■ PROBLEM TO SOLVE ■
Find the lines below that contain the string "Paylaş". Copy each one.

Stored records:

****************************************

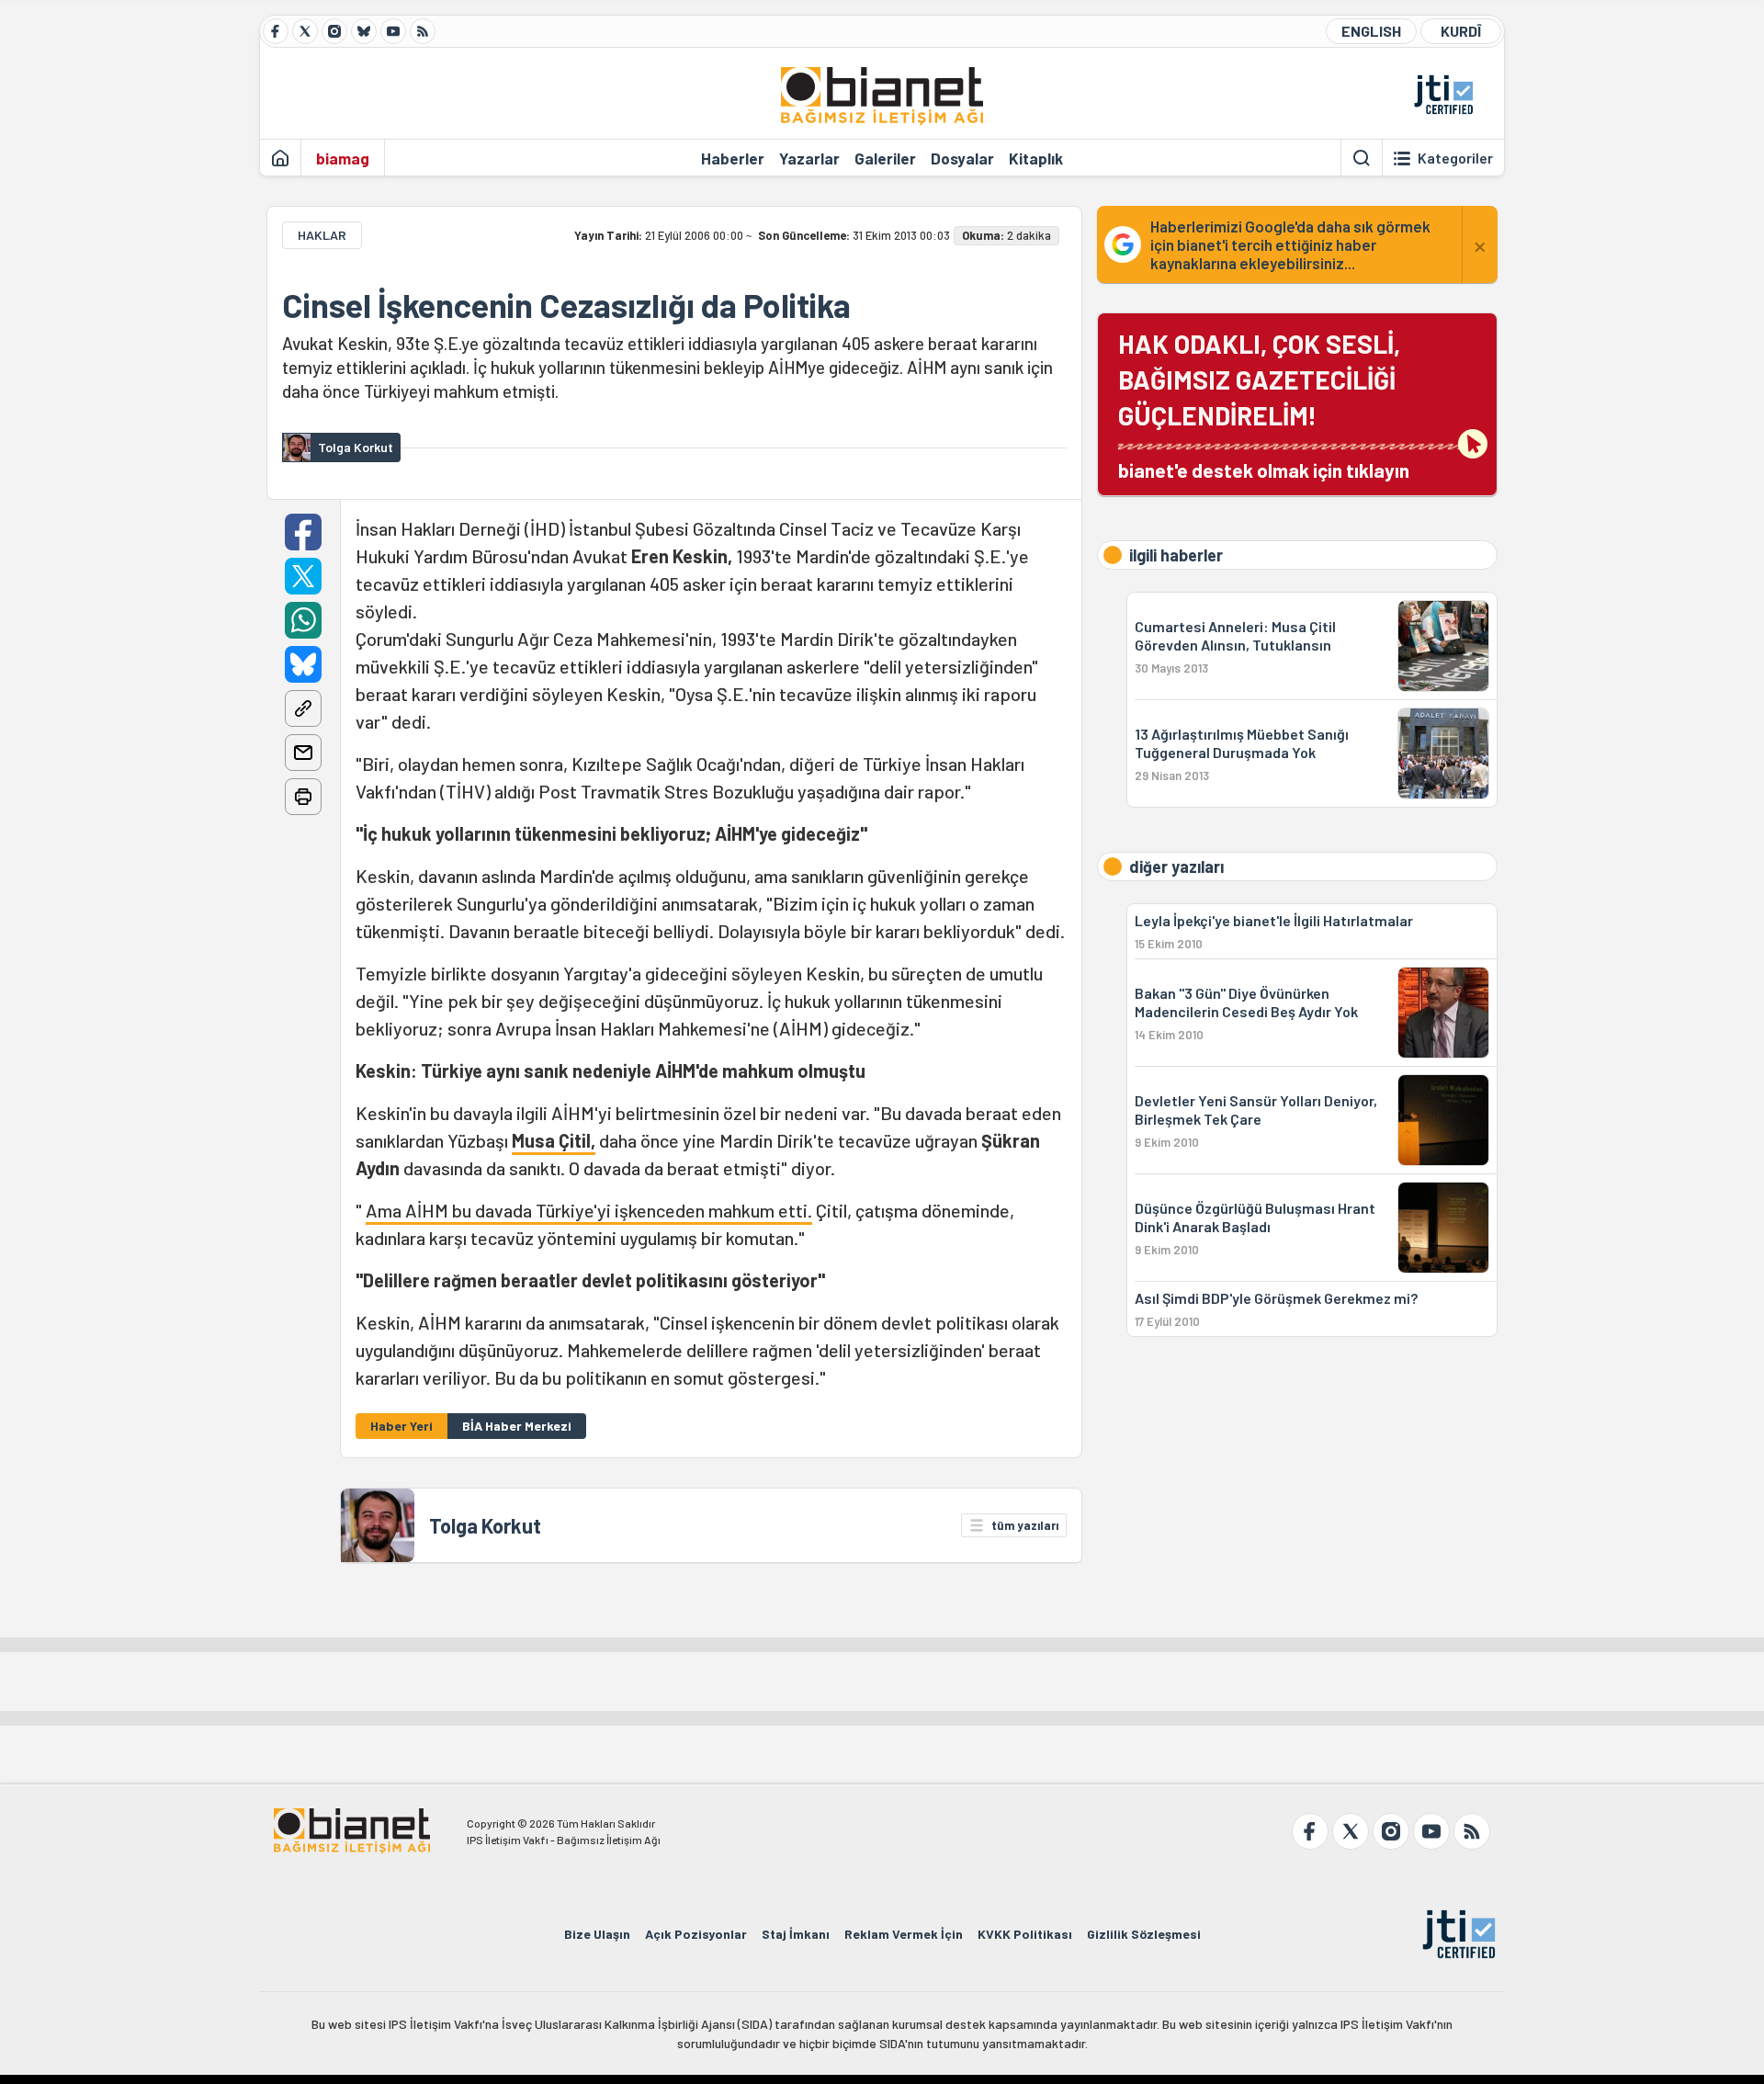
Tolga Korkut (485, 1525)
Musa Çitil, (553, 1140)
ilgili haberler (1176, 555)
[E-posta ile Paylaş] (303, 752)
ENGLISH (1371, 31)
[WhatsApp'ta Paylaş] (303, 620)
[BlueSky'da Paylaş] (303, 664)
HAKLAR (322, 235)
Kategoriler (1455, 158)
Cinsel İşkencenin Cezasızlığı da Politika (566, 305)
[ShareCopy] (303, 708)
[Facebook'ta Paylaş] (303, 532)
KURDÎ (1461, 31)
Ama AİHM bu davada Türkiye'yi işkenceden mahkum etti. (589, 1210)
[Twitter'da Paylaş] (303, 576)
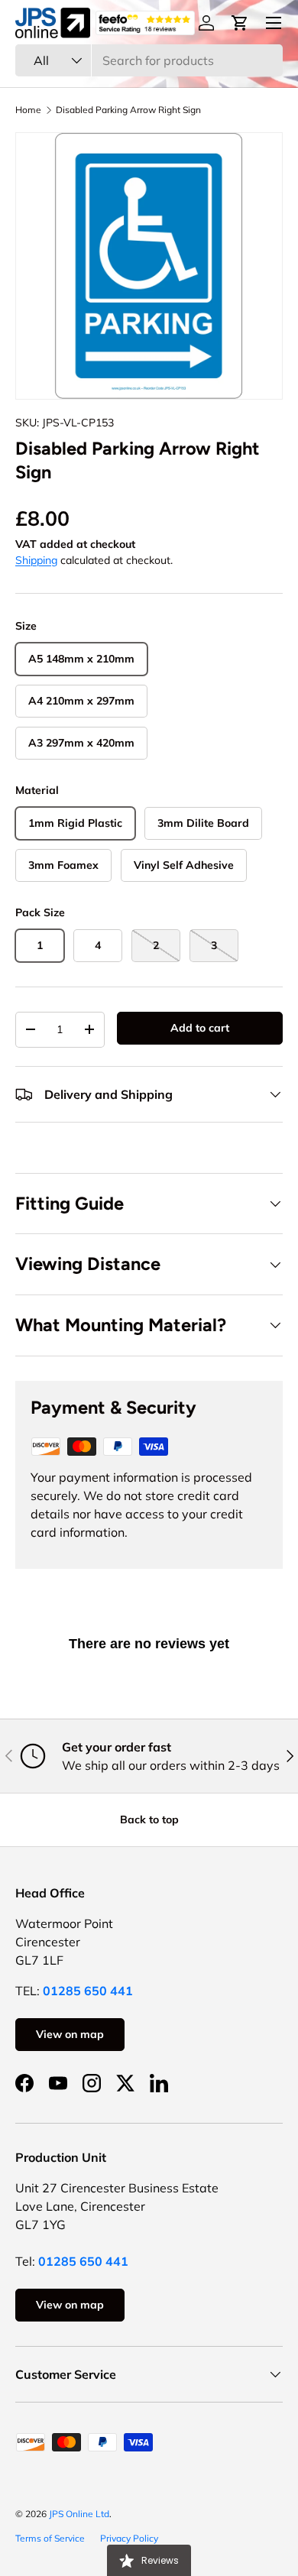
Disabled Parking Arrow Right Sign (128, 110)
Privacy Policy (129, 2538)
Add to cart (199, 1028)
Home (28, 110)
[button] (240, 23)
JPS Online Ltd (79, 2513)
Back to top (149, 1819)
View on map (70, 2034)
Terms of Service (50, 2538)
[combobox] (149, 60)
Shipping (36, 560)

****************************************

■ OUTPUT OF THE TASK ■
[E-posta ile Paylaş] (303, 752)
[WhatsApp'ta Paylaş] (303, 620)
[BlueSky'da Paylaş] (303, 664)
[Facebook'ta Paylaş] (303, 532)
[Twitter'da Paylaş] (303, 576)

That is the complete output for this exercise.